Fin décembre 1943, l’État-major allemand envoya en Creuse une unité militaire pour tenter d’écraser les maquis en plein développement dans le secteur de La Souterraine. Il fut fait appel au 5ème bataillon de la Légion géorgienne, 799ème bataillon de la Wehrmacht (unité formée de géorgiens émigrés et de prisonniers de guerre) basée à Périgueux (Dordogne) depuis l’automne 1943. Cantonnés à Grand Bourg (Creuse) du 28 décembre 1943 au 30 janvier 1944, ils revinrent alors à Guéret, cantonnés à Cher du Prat dans les locaux de l’usine Rotor. Le 8 février 1944, Louis Auclair fut abattu sommairement dans son jardin, au côté de son épouse par un soldat de la légion géorgienne. Atteint d’une balle dans la tête, il décéda le 12 février 1944 à 3 h 30 à l’hôpital de Guéret des suites de ses blessures. Le témoignage de son épouse recueilli en 1945 lors d’une enquête du commissaire de police de Guéret (dossier DAVCC) donne une description des circonstances du décès : « Le 8 février vers 20 h. j’ai fait part à mon mari de mon intention d’aller chercher le linge qui se trouvait étendu dehors, à quelques mètres de notre habitation.
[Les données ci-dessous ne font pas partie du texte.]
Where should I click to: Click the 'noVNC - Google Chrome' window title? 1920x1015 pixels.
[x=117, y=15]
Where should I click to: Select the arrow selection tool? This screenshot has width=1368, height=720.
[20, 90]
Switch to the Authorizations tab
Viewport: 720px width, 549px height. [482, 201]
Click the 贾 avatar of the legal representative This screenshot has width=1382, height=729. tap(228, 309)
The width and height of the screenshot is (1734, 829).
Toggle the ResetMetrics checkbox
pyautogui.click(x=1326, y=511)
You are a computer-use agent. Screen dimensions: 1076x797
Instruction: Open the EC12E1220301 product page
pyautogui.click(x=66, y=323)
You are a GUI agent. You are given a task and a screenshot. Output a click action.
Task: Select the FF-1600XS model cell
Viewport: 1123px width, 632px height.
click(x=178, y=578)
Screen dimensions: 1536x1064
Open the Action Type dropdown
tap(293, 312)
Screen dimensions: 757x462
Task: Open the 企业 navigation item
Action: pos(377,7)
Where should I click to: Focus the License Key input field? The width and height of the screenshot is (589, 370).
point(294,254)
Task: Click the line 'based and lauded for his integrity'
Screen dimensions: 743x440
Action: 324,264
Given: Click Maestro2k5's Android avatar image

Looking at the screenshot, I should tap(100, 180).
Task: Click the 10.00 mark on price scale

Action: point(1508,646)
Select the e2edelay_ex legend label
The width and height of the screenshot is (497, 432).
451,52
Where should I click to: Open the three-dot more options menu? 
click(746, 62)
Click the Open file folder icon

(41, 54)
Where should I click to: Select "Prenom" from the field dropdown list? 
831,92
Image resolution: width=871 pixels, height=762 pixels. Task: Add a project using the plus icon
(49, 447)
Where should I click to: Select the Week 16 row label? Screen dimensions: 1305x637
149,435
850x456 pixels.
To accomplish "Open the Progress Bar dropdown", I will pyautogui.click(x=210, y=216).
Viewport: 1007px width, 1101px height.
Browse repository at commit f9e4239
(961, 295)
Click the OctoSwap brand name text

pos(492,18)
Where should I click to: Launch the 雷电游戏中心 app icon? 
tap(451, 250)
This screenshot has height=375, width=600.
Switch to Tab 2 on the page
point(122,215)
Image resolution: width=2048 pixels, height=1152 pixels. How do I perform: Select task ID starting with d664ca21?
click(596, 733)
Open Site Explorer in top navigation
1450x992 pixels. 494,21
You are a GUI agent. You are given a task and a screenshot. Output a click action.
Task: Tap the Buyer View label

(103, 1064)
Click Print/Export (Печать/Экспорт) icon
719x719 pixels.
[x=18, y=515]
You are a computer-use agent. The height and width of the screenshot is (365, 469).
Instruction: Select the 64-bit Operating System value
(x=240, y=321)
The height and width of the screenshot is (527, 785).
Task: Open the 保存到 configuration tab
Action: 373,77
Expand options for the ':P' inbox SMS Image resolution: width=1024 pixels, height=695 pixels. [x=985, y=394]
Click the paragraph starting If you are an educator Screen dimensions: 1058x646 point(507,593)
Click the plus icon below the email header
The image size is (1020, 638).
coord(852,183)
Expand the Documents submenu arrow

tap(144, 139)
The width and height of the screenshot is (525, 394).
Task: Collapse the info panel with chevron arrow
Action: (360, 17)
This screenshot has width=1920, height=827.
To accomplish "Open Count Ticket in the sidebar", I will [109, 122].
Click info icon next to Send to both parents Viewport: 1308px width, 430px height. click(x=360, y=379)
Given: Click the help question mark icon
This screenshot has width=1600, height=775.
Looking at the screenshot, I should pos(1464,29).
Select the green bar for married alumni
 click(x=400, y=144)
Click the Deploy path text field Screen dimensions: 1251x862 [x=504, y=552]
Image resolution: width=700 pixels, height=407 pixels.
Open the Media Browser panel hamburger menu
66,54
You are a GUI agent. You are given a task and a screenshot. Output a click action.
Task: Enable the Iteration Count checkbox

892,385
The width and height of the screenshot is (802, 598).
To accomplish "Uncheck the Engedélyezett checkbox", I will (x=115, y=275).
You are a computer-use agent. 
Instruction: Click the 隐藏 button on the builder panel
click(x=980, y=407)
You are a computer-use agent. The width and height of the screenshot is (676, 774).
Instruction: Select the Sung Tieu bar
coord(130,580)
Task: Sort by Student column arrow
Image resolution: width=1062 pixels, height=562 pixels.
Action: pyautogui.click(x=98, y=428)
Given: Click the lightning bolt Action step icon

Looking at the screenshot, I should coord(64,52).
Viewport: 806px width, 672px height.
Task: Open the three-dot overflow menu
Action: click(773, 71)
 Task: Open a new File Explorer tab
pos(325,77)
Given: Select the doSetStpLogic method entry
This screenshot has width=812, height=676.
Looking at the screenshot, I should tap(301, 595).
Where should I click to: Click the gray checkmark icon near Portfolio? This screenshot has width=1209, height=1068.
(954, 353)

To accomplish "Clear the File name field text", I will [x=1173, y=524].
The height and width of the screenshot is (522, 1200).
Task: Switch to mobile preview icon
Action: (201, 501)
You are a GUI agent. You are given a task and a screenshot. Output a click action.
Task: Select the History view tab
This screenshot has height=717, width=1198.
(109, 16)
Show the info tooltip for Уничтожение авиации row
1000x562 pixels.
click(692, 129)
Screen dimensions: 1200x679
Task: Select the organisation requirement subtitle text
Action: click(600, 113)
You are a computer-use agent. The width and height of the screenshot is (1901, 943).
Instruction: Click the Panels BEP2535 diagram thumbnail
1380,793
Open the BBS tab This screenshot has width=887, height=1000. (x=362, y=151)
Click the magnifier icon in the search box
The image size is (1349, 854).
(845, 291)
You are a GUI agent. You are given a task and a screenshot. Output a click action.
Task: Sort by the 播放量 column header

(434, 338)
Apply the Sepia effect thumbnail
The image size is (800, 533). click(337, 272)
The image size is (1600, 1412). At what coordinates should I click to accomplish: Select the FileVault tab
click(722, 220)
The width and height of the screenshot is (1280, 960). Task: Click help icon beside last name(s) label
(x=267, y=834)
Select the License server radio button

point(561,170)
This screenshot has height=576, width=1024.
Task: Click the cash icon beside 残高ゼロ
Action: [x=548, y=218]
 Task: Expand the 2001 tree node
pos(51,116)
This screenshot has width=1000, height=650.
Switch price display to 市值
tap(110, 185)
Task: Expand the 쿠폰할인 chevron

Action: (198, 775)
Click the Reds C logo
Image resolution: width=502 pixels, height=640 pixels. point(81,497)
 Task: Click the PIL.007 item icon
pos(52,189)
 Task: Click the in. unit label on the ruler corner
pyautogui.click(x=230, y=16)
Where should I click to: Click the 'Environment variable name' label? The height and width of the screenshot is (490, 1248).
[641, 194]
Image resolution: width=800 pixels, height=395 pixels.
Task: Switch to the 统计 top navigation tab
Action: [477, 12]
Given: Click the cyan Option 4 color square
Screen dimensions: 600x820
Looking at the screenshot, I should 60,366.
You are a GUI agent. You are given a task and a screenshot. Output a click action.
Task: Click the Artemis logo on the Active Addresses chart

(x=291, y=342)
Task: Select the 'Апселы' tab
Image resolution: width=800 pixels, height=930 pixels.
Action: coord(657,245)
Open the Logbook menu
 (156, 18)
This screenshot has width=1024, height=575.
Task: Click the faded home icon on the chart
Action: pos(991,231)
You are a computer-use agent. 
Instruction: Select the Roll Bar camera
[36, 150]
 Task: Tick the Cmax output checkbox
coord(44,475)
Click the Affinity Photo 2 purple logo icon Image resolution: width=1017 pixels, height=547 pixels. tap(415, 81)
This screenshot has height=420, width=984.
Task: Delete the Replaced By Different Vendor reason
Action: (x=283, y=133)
Il proposa de m’accompagner et nous sortîmes. Presque aussitôt, de nombreux coups de feu claquèrent et mon mari s’écroula. Affolée, je me mis à appeler au secours. De nombreux allemands nous entourèrent et transportèrent le corps dans notre habitation… des voisins qui se trouvaient là proposèrent d’aller chercher un médecin. Les Allemands s’y opposèrent et se chargèrent de ce soin eux-mêmes. Quelques instants après, le docteur Bretelle de Guéret ordonnait le transport immédiat de mon mari à l’hôpital où il devait décéder le 12 février. Il paraîtrait que le village de Maindigour aurait été cerné par représailles ou pour rechercher des maquisards à la suite de l’assassinat d’un officier allemand le même soir ». Ce dernier point est confirmé par le docteur Bretelle qui avait pu s’entretenir avec l’officier allemand qui commandait l’opération, lors d’une enquête réalisée par la gendarmerie en novembre 1946 (dossier DAVCC) : « A mon avis, Mr. Auclair mort des suites de blessure de guerre, est mort pour la France puis que d’après les dires des allemands responsables de cette mort, ils cherchaient des terroristes (résistants) à Maindigour et dans leur esprit, Mr. Auclait était qualifié comme tel ».
Louis Auclair fut inhumé au cimetière de Sainte-Feyre (Creuse). Il fut déclaré Mort pour la France par une lettre du secrétariat général des Anciens combattants en date du 27 décembre 1946. Son nom figure sur le monument aux morts de Guéret (sous le nom d’Auclair Louis), ainsi que sur la plaque commémorative SNCF dans le hall voyageur de la gare de Guéret (sous le nom d’Auclair Jean Louis) et sur le mémorial de la Résistance creusoise à Guéret (Auclair JL). Une rue de Guéret porte son nom depuis une délibération municipale du 24 septembre 1965 avec comme justification « tué par les Allemands ».
Sources

SOURCES : Arch. Dép. Creuse (état-civil ; registre matricule) — Dossier DAVCC Caen — Notes Mr. Guy Avizou (Guéret) —Marc Parrotin Le temps du maquis Ed. Verso 1981 — Georges Coudry Soldats de Vlassov et détachements soviétiques en France (1943 – 1945) in Matériaux pour l’histoire de notre temps n°39-40, 1995 — Mémorial genweb. Référence n° : bp-784916.